Senedd and Elections (Wales) Act 2020
- National Assembly for Wales
- Long title: An Act of the National Assembly for Wales to rename the National Assembly for Wales, to extend the right to vote in Senedd elections, to amend the law relating to disqualification from membership of the Senedd, to make provision regarding oversight of the work of the Electoral Commission, to make miscellaneous changes to the law relating to the government of Wales and for related purposes.
- Citation: 2020 anaw 1
- Introduced by: Elin Jones AM
- Territorial extent: Wales

Dates
- Royal assent: 15 January 2020
- Commencement: 15 January 2020 (most sections); 1 June 2020 for the expansion of the franchise in any elections; 6 May 2020 for the new name Senedd Cymru or Welsh Parliament; 5 April 2021 for rules disqualifying holders of other offices from becoming members of the Senedd;

Other legislation
- Amends: Representation of the People Act 1983; Political Parties, Elections and Referendums Act 2000; Government of Wales Act 2006;
- Amended by: Local Government and Elections (Wales) Act 2021; Senedd Cymru (Representation of the People) Order 2025;

Status: Amended

History of passage through the Assembly

Text of statute as originally enacted

Revised text of statute as amended

Text of the Senedd and Elections (Wales) Act 2020 as in force today (including any amendments) within the United Kingdom, from legislation.gov.uk.

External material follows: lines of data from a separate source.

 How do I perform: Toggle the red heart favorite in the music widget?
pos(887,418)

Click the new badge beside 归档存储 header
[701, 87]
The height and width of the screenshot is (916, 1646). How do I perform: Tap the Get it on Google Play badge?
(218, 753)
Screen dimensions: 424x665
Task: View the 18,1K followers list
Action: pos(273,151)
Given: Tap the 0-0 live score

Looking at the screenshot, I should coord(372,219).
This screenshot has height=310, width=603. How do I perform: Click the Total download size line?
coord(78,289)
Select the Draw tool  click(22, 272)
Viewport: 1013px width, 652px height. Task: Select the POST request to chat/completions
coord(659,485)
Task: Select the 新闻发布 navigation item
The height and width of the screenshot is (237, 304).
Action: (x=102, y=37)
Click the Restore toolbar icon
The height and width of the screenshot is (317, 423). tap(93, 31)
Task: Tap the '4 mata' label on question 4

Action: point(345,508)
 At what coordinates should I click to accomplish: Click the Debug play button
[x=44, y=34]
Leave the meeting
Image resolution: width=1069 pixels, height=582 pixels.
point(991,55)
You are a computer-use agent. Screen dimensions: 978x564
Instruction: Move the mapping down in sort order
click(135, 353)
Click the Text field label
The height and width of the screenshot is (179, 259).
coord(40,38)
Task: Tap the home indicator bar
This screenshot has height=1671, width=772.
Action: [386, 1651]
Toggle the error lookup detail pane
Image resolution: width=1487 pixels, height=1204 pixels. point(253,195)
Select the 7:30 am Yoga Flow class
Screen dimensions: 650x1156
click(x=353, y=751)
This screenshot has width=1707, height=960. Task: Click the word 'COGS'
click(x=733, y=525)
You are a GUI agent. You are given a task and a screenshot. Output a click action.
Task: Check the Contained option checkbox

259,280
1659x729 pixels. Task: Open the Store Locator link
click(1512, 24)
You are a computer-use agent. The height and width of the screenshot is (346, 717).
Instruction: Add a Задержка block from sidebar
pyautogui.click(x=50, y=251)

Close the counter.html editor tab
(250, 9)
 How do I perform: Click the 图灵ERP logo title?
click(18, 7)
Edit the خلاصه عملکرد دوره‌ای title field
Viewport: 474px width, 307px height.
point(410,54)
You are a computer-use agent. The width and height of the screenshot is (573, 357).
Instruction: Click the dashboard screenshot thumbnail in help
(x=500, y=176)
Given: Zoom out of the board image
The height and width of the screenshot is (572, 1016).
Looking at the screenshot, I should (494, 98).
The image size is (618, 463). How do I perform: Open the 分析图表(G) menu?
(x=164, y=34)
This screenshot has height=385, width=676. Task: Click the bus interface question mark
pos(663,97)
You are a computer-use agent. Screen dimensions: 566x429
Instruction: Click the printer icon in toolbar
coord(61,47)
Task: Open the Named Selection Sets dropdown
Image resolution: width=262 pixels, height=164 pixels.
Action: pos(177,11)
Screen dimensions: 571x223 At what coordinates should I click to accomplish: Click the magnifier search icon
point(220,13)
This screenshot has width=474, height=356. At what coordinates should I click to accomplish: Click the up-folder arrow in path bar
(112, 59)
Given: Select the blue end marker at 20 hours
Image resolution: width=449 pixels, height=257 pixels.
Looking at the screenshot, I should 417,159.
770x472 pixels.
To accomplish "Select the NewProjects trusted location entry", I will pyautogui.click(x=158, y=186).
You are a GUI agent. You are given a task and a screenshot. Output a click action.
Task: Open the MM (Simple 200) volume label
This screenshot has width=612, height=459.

= Senedd and Elections (Wales) Act 2020 =

Act of Senedd Cymru

The Senedd and Elections (Wales) Act 2020 (anaw 1) (Deddf Senedd ac Etholiadau (Cymru) 2020) is an Act of the National Assembly for Wales that was given royal assent on 15 January 2020. It was first detailed in February 2019 by way of an Explanatory Memorandum.

==Summary==

The act allowed for the first time in Wales afford 16 and 17 year olds the right to vote, beginning with the 2021 Senedd election. The decision is the largest franchise extension in Wales since 1969, when the Representation of the People Act 1969 reduced the voting age from 21 to 18. The franchise will also be extended to "eligible foreign nationals".

The act also changed the name of the legislature to "Senedd Cymru" or "the Welsh Parliament". The decision was controversial and saw much debate in the chamber between those who favoured the single name Senedd and those (led by former First Minister Carwyn Jones) who sought to include a bilingual element. Guidance issued following the passage of the act suggests that the institution is to be commonly known as the 'Senedd' in both English and Welsh.

The act amended section 16 of the Government of Wales Act 2006 so that some disqualified individuals prohibited from taking up a seat in the Senedd are, and some are not, also prohibited from standing for election; and ensures that the Electoral Commission is funded by and accountable to the Senedd for Welsh elections.

The bill was agreed by the Assembly on 27 November 2019. It became an act following royal assent on 15 January 2020. The contents of the act were implemented in May 2020.